En ce qui concerne le troisième moyen :
Attendu que le pourvoyant en cassation reproche à l'arrêt objet du recours l'absence de motivation en ce qui concerne le fondement de la responsabilité de l'Etat, car le demandeur, pourvu en cassation a fondé son action sur la théorie des risques et l'arrêt pourvu en cassation a adopté son argument, alors qu'il fallait déterminer la responsabilité en cette action sur la faute à établir; Il s'agit en fait d'une allégation de perte d'un chèque dans les services du parquet général et que celui qui prétend que l'Etat en est responsable est tenu de le prouver ;
Or, le demandeur, pourvu en cassation, n'a pas pu l'établir ;
Mais, attendu d'un côté, qu'il résulte des pièces et des dispositions de l'arrêt pourvu en cassation que le demandeur a présenté une photocopie certifiée conforme à l'original du procès verbal de protêt pour défaut de paiement portant nº128-74, pour établir que le parquet de l'ex-tribunal régional de Ab avait reçu le chèque le 16 juillet 1974; De même qu'il a produit des copies d'arrêts rendus par la Cour Suprême et par la Cour d'Appel pour établir que l'émetteur du chèque égaré a été acquitté pour inexistence du chèque en question et qui constitue l'axe principal du crime comme indiqué dans la motivation de l'arrêt de la cour Suprême présenté; Ainsi, lorsque la Cour a pris en considération les pièces précitées, tel qu'il résulte des dispositions de son arrêt, et lorsque l'Administration n'a pas prouvé le contraire, ladite cour a alors fondé sa décision sur des moyens juridiques pour établir la responsabilité en litige ;
Attendu, en second lieu, qu'aucune mention dans les motivations évoquées par la cour n'indique qu'elle s'était reposée sur la théorie des risques, mais que dans ses motivations, il a été indiqué qu'il a été démontré au vu du procès verbal de protêt pour défaut de paiement que le chèque a été déposé aux services du parque et qu'il a été égaré dans des circonstances confuses selon le contenu de la requête d'action et de l'arrêt d'appel ordonnant l'acquittement de l'émetteur; Par conséquent, l'Etat marocain et consorts n'ont pas pu éclaircir les circonstances de la perte du chèque ni en déterminer l'auteur; L'Etat demeure alors responsable; Sur la base de cette motivation, la cour a fondé la détermination de la responsabilité sur la faute du service établie au vu des pièces produites par la partie demanderesse; Le moyen invoqué, à ses deux aspects, ne reposait alors sur aucun fondement ;
Au sujet du quatrième moyen :
Attendu que le pourvoyant reproche à l'arrêt pourvu en cassation le fait qu'il manque de motivations et de fondement valable en ce qui concerne le dédommagement jugé ;
L'Etat a été condamné à payer le montant du chèque égaré du fait qu'il est responsable de sa perte, or, lorsqu'on se réfère à la procédure ayant abouti à l'acquittement de l'émetteur du chèque, il ressort que l'acquittement repose sur le désaveu de l'inculpé.

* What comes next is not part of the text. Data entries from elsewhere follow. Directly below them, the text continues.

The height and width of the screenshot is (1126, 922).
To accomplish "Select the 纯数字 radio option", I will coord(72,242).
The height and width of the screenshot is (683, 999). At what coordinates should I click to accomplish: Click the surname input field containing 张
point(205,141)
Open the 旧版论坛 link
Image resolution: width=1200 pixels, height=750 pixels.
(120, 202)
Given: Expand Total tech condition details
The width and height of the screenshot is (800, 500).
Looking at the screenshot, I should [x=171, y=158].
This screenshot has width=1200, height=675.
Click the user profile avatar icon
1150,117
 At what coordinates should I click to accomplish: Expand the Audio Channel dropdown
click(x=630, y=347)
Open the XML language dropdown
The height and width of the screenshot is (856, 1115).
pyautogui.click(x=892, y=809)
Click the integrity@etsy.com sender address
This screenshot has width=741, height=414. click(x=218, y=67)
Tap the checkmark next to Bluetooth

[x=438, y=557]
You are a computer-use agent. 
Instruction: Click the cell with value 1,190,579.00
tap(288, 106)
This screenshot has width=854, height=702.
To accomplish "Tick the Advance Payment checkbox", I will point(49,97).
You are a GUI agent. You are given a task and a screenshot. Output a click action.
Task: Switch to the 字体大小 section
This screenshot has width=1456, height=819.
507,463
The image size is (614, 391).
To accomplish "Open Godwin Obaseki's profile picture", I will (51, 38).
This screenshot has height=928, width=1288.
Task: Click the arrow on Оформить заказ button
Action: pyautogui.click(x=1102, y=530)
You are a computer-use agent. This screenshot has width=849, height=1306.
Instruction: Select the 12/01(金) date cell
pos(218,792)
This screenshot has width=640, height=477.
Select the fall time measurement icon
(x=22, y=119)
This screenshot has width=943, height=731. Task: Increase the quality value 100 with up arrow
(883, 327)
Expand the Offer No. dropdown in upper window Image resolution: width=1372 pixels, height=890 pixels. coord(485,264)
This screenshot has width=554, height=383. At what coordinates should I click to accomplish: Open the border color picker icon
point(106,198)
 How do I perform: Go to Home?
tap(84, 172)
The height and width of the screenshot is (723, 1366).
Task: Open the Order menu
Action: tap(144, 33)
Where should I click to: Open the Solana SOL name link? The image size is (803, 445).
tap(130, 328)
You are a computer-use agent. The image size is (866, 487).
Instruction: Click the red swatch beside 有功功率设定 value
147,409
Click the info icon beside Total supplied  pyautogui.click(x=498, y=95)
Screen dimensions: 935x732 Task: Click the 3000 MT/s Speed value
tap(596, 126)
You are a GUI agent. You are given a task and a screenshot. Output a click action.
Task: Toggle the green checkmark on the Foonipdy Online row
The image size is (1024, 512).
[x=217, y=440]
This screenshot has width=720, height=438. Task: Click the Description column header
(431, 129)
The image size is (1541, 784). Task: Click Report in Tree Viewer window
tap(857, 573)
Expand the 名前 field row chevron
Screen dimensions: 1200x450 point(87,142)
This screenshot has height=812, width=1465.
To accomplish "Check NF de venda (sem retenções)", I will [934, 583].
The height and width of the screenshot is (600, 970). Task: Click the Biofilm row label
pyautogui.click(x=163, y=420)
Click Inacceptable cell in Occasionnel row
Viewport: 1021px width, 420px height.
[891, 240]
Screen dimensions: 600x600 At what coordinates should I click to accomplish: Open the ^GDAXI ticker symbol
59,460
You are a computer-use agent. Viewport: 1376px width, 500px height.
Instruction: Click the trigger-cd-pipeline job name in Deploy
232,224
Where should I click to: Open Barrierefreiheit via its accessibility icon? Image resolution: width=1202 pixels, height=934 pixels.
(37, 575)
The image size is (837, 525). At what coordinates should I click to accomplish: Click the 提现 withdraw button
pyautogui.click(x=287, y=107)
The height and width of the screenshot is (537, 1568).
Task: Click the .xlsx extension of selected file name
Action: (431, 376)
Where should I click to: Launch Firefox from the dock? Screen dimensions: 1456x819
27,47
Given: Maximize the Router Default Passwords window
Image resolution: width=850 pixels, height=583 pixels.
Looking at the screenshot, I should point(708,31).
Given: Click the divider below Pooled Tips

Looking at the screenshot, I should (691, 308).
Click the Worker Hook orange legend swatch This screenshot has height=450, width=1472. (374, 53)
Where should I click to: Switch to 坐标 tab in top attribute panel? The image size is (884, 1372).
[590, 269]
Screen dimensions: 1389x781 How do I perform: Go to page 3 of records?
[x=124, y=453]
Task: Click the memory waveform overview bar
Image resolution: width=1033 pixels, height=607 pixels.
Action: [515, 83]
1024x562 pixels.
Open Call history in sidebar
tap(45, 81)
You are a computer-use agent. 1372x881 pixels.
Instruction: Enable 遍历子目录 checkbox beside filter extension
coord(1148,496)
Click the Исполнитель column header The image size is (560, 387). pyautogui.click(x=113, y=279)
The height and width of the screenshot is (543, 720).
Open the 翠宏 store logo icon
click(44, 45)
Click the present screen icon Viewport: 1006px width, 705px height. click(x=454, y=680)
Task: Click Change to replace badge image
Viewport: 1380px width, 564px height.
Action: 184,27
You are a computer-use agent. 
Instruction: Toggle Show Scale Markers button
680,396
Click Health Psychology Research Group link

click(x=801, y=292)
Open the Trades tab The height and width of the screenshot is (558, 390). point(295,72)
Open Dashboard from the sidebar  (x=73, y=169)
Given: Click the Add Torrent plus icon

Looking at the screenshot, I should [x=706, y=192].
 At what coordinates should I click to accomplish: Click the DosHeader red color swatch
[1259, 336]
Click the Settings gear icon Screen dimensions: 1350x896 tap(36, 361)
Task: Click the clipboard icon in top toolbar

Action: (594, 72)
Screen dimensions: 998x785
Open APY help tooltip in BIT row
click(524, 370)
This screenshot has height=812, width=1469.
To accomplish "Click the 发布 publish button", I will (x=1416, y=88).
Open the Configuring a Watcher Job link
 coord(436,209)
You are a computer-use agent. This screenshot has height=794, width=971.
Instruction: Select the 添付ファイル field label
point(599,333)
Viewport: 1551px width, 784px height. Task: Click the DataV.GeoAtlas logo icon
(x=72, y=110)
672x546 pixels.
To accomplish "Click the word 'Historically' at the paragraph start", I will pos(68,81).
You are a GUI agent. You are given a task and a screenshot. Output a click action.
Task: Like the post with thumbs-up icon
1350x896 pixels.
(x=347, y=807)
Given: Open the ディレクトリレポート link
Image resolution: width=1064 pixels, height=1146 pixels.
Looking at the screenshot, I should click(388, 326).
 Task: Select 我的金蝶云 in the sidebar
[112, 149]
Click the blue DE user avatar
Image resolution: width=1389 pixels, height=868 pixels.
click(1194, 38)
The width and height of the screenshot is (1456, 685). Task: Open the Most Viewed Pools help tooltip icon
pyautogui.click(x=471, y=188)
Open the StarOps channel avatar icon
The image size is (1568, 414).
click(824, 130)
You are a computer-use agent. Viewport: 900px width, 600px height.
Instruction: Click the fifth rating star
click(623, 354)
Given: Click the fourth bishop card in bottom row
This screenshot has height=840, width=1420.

Ceci signifie que le principal de la créance est contesté et que même si on suppose l'existence du chèque, rien ne confirme que le porteur en bénéficiera du moment que l'accusé a renié l'avoir remis et signé; Le dédommagement jugé repose donc sur un préjudice présupposé ;
Mais, attendu que sans tenir compte du motif sur lequel repose réellement le jugement d'acquittement de l'accusé, par l'émission du chèque égaré, il résulte de la révision des pièces et des dispositions de l'arrêt pourvu en cassation que le pourvoyant en cassation n'a pas contesté par-devant les juges du fond la véracité des indications du chèque dont le montant est réclamé, mais qu'il soulève cette contestation pour la première fois devant la Cour Suprême, avec une confusion entre le fait et le droit; Le moyen invoqué est par conséquent irrecevable ;
En ce qui concerne le cinquième moyen :
Attendu que le pourvoyant en cassation attaque l'arrêt, objet du recours, pour son défaut de motivations et pour défaut de fondement juridique en ce qui concerne les dommages et intérêts, puisque la cour, en plus de la valeur du chèque, a ordonné à l'Etat de verser le montant de dix mille dirhams à titre de dédommagement, sans pour autant démontrer dans ledit arrêt les éléments du préjudice pris en considération dans la fixation de ce dédommagement ;
Cependant, attendu qu'il a été indiqué dans les motivations de l'arrêt pourvu en cassation qu'il est incontestable que le chèque comprend le montant précité, soit cent soixante mille dirhams; De même qu'il a été établi que le bénéficiaire ne s'en est pas servi pendant plusieurs années, que ces années ont été déterminées selon la mention faite par laCour dans ses motivations portant sur la décision d'acquittement du tireur sur la base du dédommagement; Il s'agit là de l'arrêt d'appel rendu le mois de novembre 1983; La cour a de ce fait exposé l'élément de préjudice nécessitant un dédommagement et a valablement et suffisamment motivé son arrêt; Le moyen soulevé n'est donc pas conforme à la réalité ;
PAR CES MOTIFS
La Cour Suprême rejette la requête et laisse les dépens à la charge de la partie requérante.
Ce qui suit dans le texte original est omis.